대규모 언어 모델을 활용한 자기 대전은 자기 향상 인공 지능을 실현하기 위한 유망한 패러다임으로 부상했습니다. 그러나 기존 자기 대전 프레임워크는 (i) 질문자에 대한 솔버 의존적 보상 피드백으로 인한 비정적 목표와 (ii) 솔버를 지도하는 데 사용되는 자체 생성 의사 레이블의 부트스트래핑 오류로 인해 최적화 불안정성을 겪는 경우가 많습니다. 이러한 문제를 완화하기 위해 우리는 자기 진화 과정을 안정화하는 2단계 프레임워크인 DARC(Decoupled Asymmetric Reasoning Curriculum)를 제안합니다. 첫째, 명시적 난이도와 외부 코퍼스를 조건으로 하여 질문자가 난이도가 보정된 질문을 합성하도록 훈련합니다. 둘째, 문서 증강 교사가 문서 접근 권한이 없는 학생 솔버를 지도하는 고품질 의사 레이블을 생성하는 비대칭 자기 지식 증류 메커니즘으로 솔버를 훈련합니다. 실험 결과에 따르면 DARC는 모델에 독립적으로 적용 가능하며, 9개의 추론 벤치마크와 3개의 백본 모델에서 평균 10.9점의 성능 향상을 보였습니다. 또한 DARC는 모든 베이스라인을 일관되게 능가하며 인간 주석에 의존하지 않으면서 완전 지도 모델의 성능에 근접했습니다. 코드는 https://github.com/RUCBM/DARC에서 확인할 수 있습니다.

English

Self-play with large language models has emerged as a promising paradigm for achieving self-improving artificial intelligence.
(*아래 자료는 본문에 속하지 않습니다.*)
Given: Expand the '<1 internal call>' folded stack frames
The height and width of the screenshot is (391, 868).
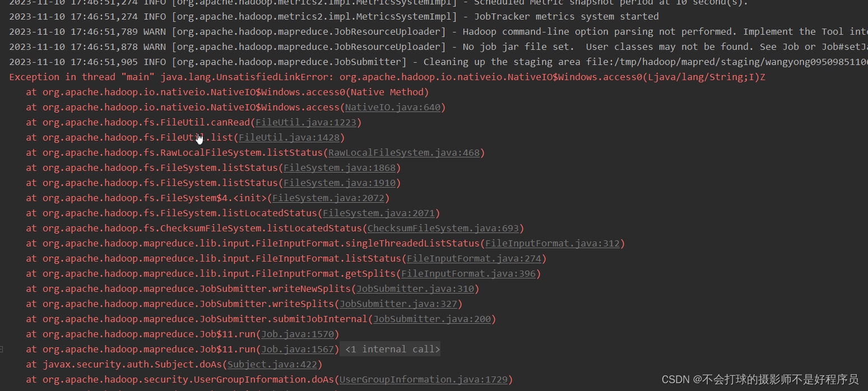Looking at the screenshot, I should [390, 349].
However, existing self-play frameworks often suffer from optimization instability, due to (i) non-stationary objectives induced by solver-dependent reward feedback for the Questioner, and (ii) bootstrapping errors from self-generated pseudo-labels used to supervise the Solver. To mitigate these challenges, we introduce DARC (Decoupled Asymmetric Reasoning Curriculum), a two-stage framework that stabilizes the self-evolution process. First, we train the Questioner to synthesize difficulty-calibrated questions, conditioned on explicit difficulty levels and external corpora. Second, we train the Solver with an asymmetric self-distillation mechanism, where a document-augmented teacher generates high-quality pseudo-labels to supervise the student Solver that lacks document access. Empirical results demonstrate that DARC is model-agnostic, yielding an average improvement of 10.9 points across nine reasoning benchmarks and three backbone models. Moreover, DARC consistently outperforms all baselines and approaches the performance of fully supervised models without relying on human annotations.The code is available at https://github.com/RUCBM/DARC.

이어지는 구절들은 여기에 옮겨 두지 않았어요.